Do Plecostomus Eat Plants? {The Top 5 Best Plants To Keep With Your Plecos!}

Are you concerned that your Plecostomus will uproot your plants or eat them? How can you prevent this? Should you remove the plants? In this article, we’ll find out if Plecostomus eat plants.

Do Plecostomus Eat Plants? Yes. Plecostomus enjoy nibbling on plant matter and rasping holes in some leaves. They will often leave your plants alone if you offer enough varied foods and keep your Plecostomus well fed. 

Why Do Plecos Eat Plants?

A plecostomus would like to nibble or rasp vegetation, algae growth and also try new food sources. It’s up to you to introduce blanched or raw vegetables that are clipped, tied down or stuck to the substrate.

If you aren’t offering enough food, you may notice your plecostomus chewing or rasping on your plants in your tank. Plecos are omnivores, but they scavenge opportunistically to find anything that suits them.

Algae is the top choice, but most of us do not wish to have algae blooming in large quantities to satisfy the hunger of a plecostomus. It’s best to offer plenty of varied foods to avoid your plants from being eaten.

Do Plecos Uproot Plants?

A plecostomus is happy in a tank with plenty of densely planted areas. There must also be enough room to maneuver, rest and explore. An average sized pleco is going to grow 12 or more inches and will need a tank larger than 75 gallons.

If you are noticing your plants being uprooted by your plecostomus, it may be due to the following reasons:

  • not enough space
  • overcrowding
  • lack of food
  • plants not rooted deep enough
  • accidents


It’s recommended to go above 75 gallons for a full grown common plecostomus. There are 150 types, but most grow large enough to require enough room to turn around without uprooting any plants. A small tank will stress your plecostomus to the point where they might do things like uproot your plants.

INFORMATION PROVIDED:
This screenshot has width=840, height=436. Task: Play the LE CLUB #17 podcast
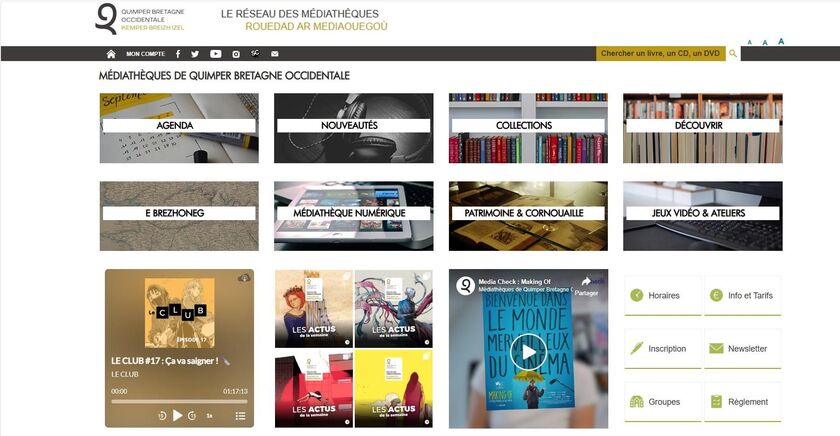(x=178, y=415)
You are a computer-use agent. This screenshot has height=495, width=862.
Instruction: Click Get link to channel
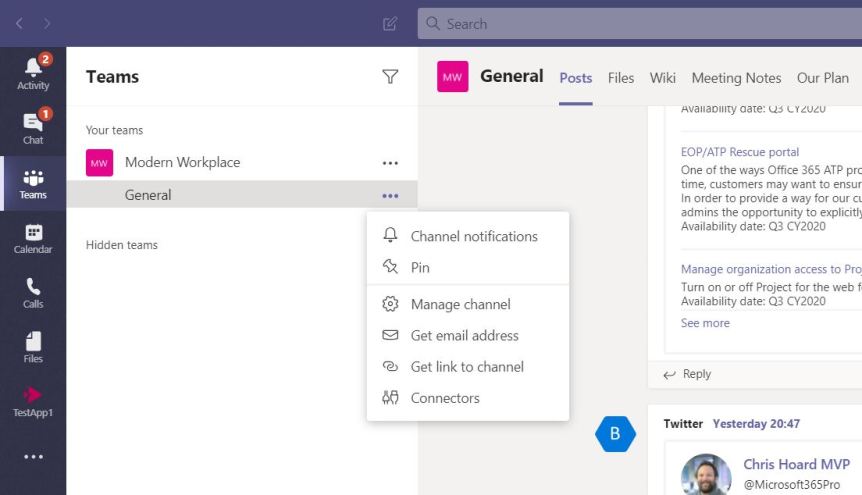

JOB A:
Print out the plecostomus article from "Do Plecostomus Eat Plants? Yes." down to "Plecostomus well fed.".
JOB B:
Decide whether each statement agrees with the plecostomus article, answering yes or no and quoting the words that settle it: (i) Plecos are omnivores. (ii) An average-sized pleco can be kept in a 55-gallon tank. (iii) There are 150 types of plecostomus.
JOB C:
According to the plecostomus article, how large will an average-sized pleco grow?

RESPONSE A:
Do Plecostomus Eat Plants? Yes. Plecostomus enjoy nibbling on plant matter and rasping holes in some leaves. They will often leave your plants alone if you offer enough varied foods and keep your Plecostomus well fed.

RESPONSE B:
(i) Yes: "Plecos are omnivores"
(ii) No: "An average sized pleco is going to grow 12 or more inches and will need a tank larger than 75 gallons."
(iii) Yes: "There are 150 types"

RESPONSE C:
12 or more inches.